So the donk's out and the preasure plate's off (should there be split washers under the preasure plate bolts?) now I've got to get the 36mm nut off
to remove the fly wheel, any tips on how to hold the fly wheel from turning while getting the BBN off?
Thanks
Don
a lump of angle with a few holes sp as you can bolt it to the fly wheel
then just use your big socket and breaker bar
Have a look here
http://914ev.blogspot.com.au/2007/03/flywheel-and-engine-mount-removal.html
or
http://www.flickr.com/photos/bankier/5997705472/
Great,thanks Bizarre, back to the shed.
you should also have a concave spring washer behind the nut too. If not got one buy one b4 refitting
Oh and a trick for doing the nut back up without a torque wrench.
Weight yourself and convert into pounds. Now divide 217 by your weight. The answer is the length in feet you need to stand from the centre of the nut
to do the nut upto 217lbft
Quote: |
Quote: |
I'm too cheap to buy fancy locking tools.
Like Bizarre says piece of angle works well.
Other side is drilled out for doing the same thing with axle nuts.
Hi
The M8 pressure plate bolts usually have a wave washer under them.
You can also use the original VW spark plug tube spanner to lock the flywheel or any bit of tube really. One end of the tube spanner locks into the
teeth and the other against the heaterbox pipe near the head flange.
Steve
Quote: |
i use an old crankshaft pulley with a piece of pipe welded to it ,especially good for the semi autos
A vw spark plug spanner fitted between the flywheel teeth and the exhaust flange will hold the flywheel,Joel's angle iron works exceptionally well and also stabilises the engine the tool that goes onto the engine bolt is sometimes iffy as i have seen the studs bent and broken off.

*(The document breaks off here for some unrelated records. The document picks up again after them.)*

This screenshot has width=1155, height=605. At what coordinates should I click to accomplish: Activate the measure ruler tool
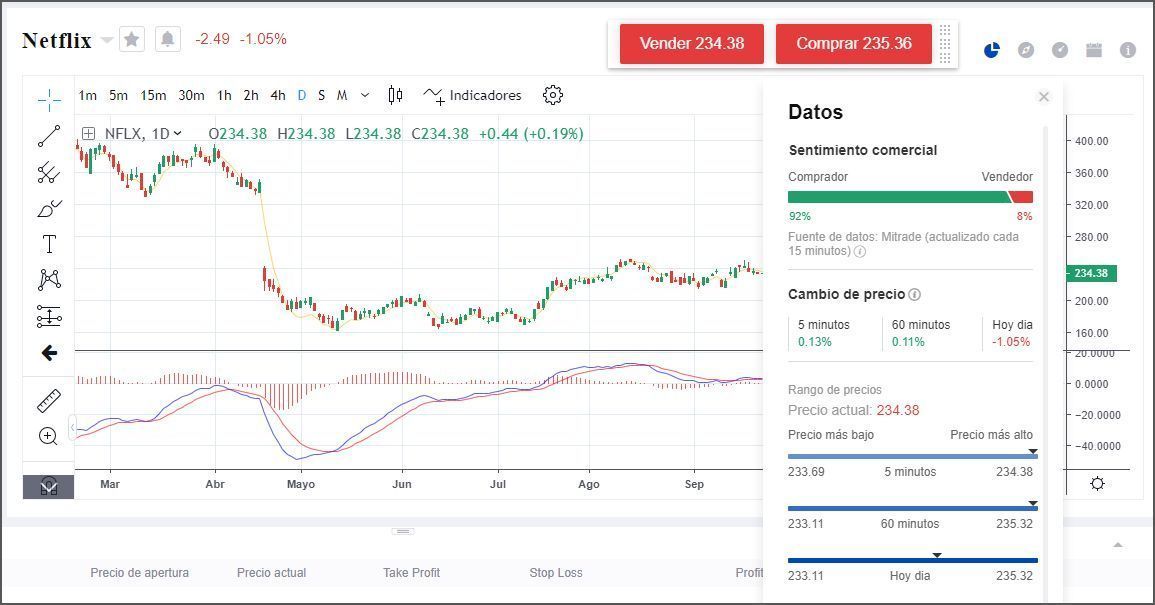point(47,398)
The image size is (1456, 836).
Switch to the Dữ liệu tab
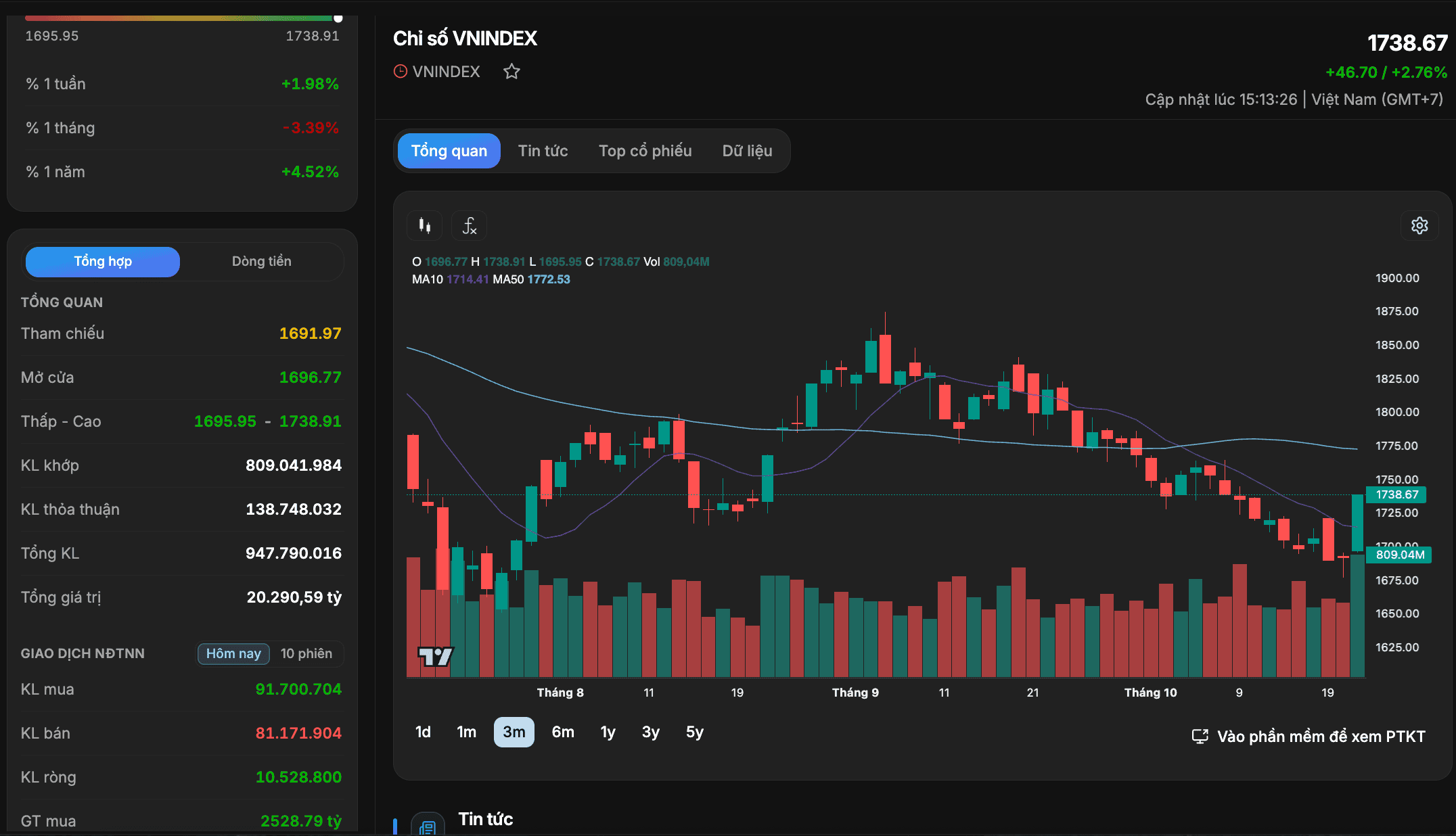point(747,150)
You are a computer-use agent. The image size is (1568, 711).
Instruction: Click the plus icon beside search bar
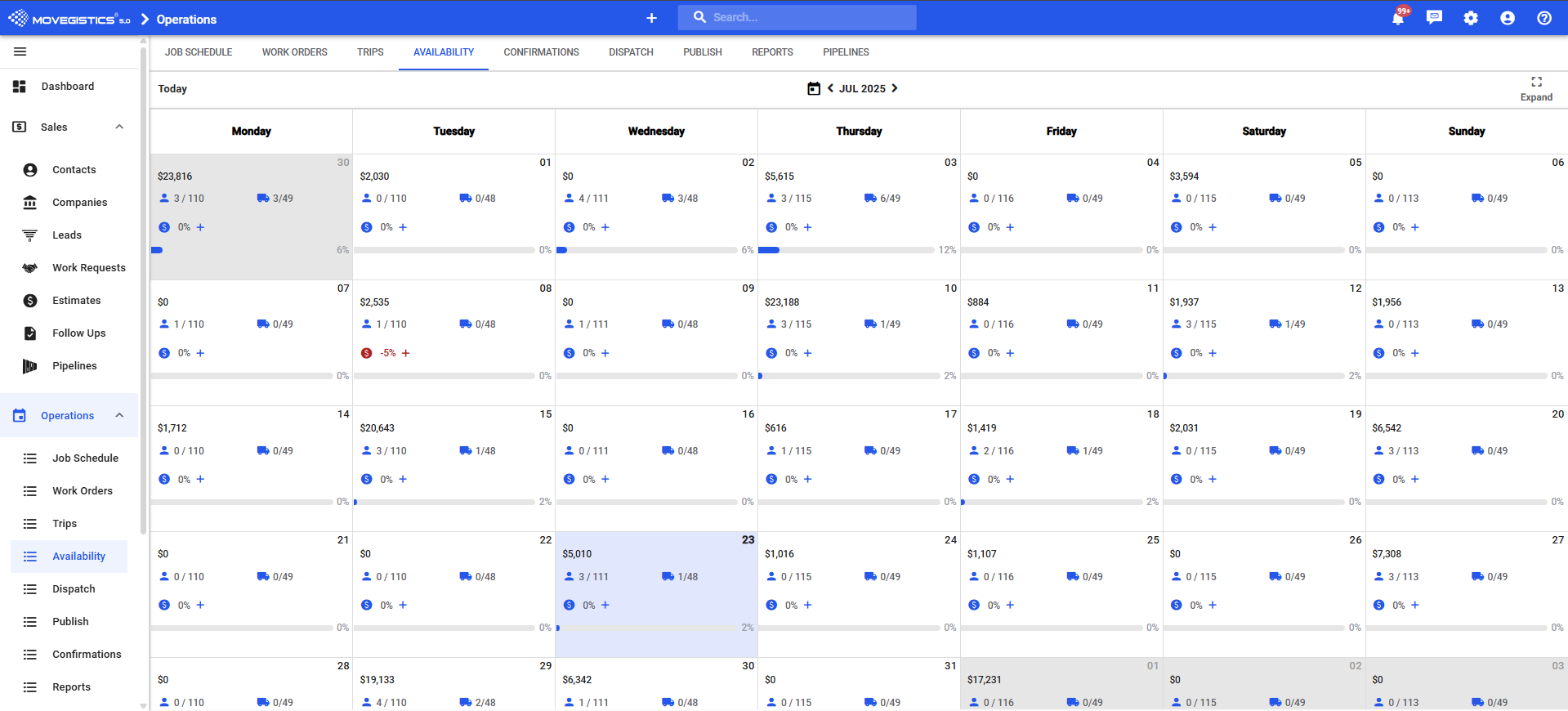point(651,18)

I bought the special tool from CIP1 last year and it is brilliant. Cost about US$90.
Also does rear axle nuts. It works by multiplying torque (about 5x) with a small gear drive.

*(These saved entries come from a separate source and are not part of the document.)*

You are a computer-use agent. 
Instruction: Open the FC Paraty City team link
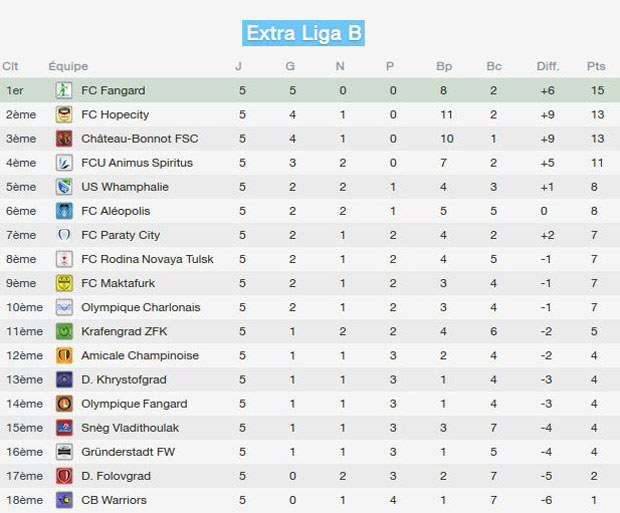pyautogui.click(x=121, y=235)
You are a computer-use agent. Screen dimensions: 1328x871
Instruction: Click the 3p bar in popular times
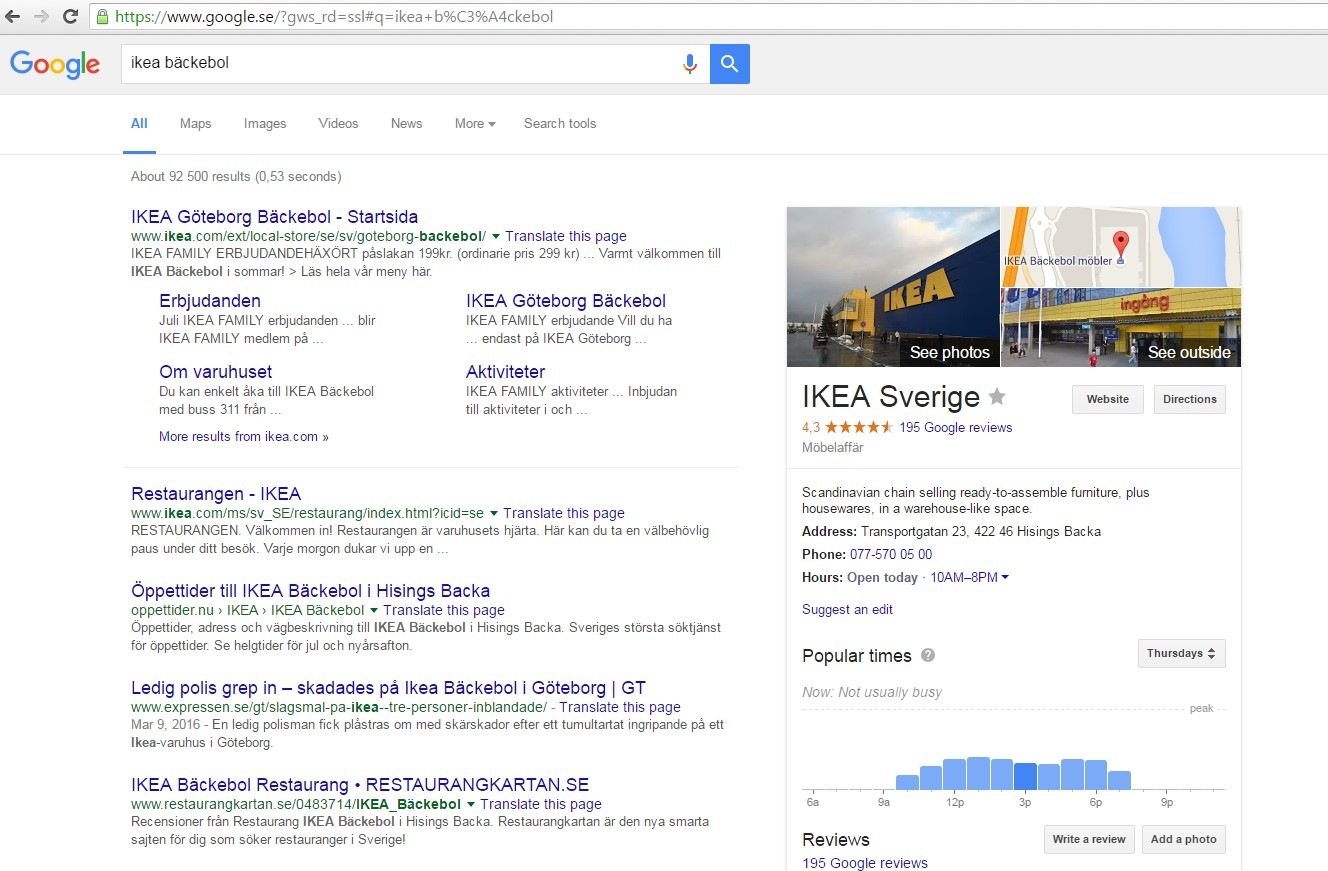tap(1026, 776)
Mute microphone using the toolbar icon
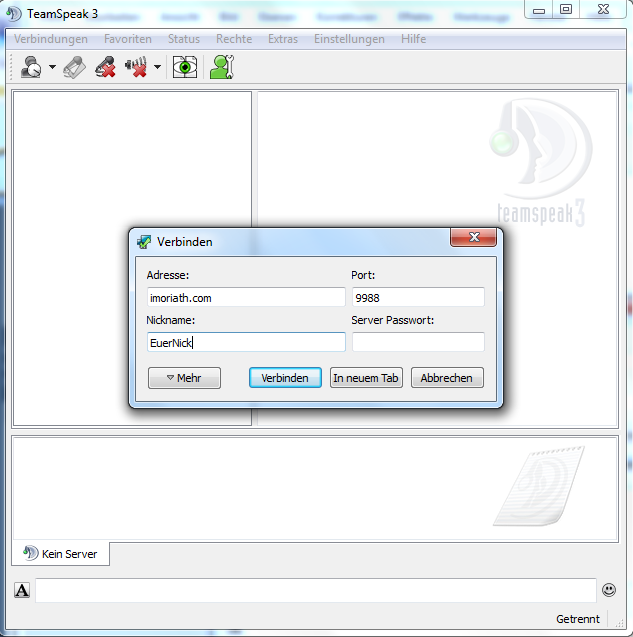633x637 pixels. pyautogui.click(x=105, y=68)
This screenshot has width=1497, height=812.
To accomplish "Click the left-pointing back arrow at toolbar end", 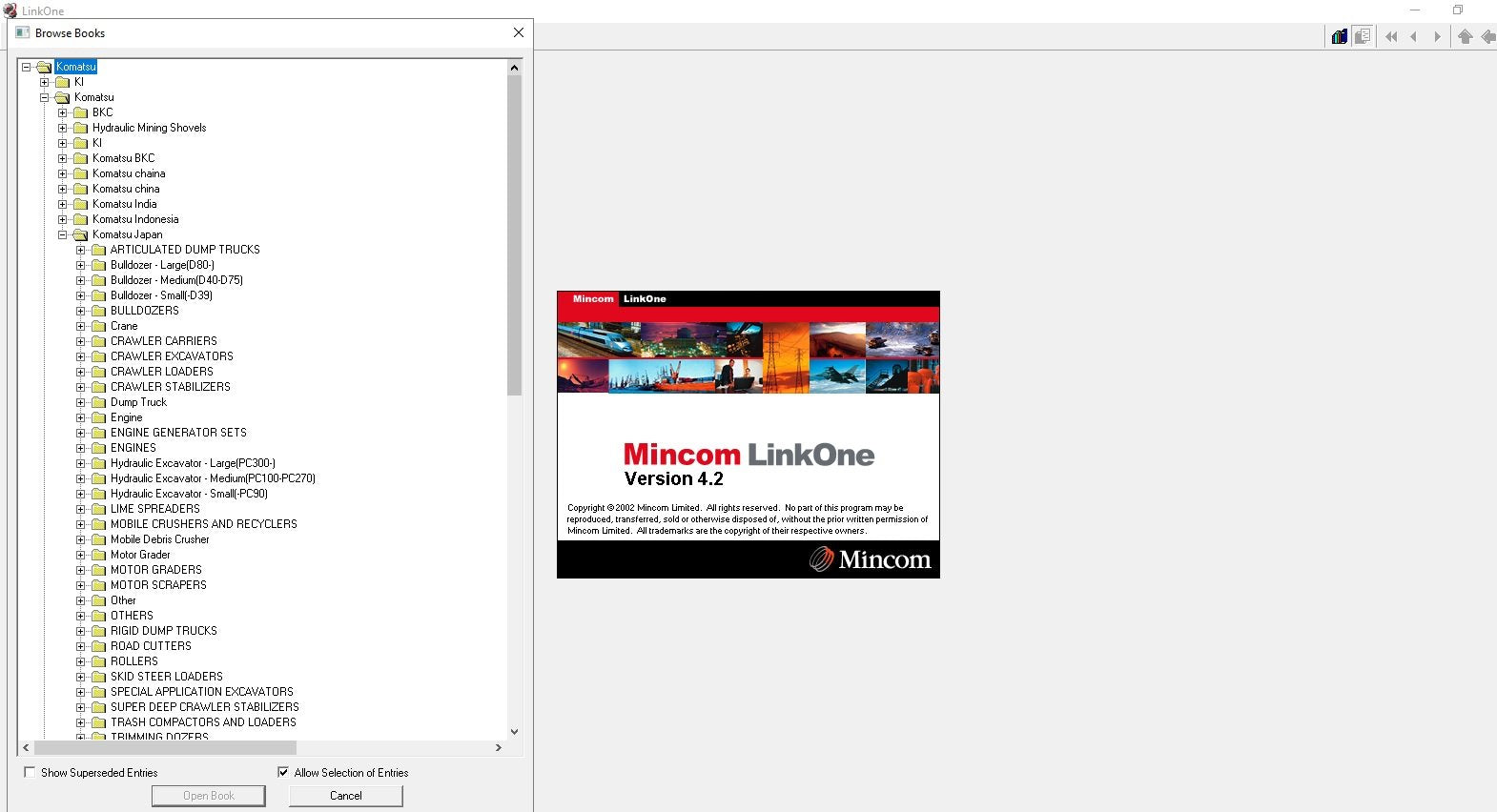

It works so well you can remove nuts with a 3/8 drive ratchet if theyre not totally frozen on.
Wouldn't be without it!
x2 on the CIP tool.
Just makes it soooo much easier.
Ok lads, we are talking about removing the gland nut but I would like some advise on doing the bastard up. Firstly I don't have a tension wrench
that goes up to 230lb or whatever it is meant to be.
I want to know can you just doing it up using a piece of pipe f*%#en tight and maybe put some lock tight on there.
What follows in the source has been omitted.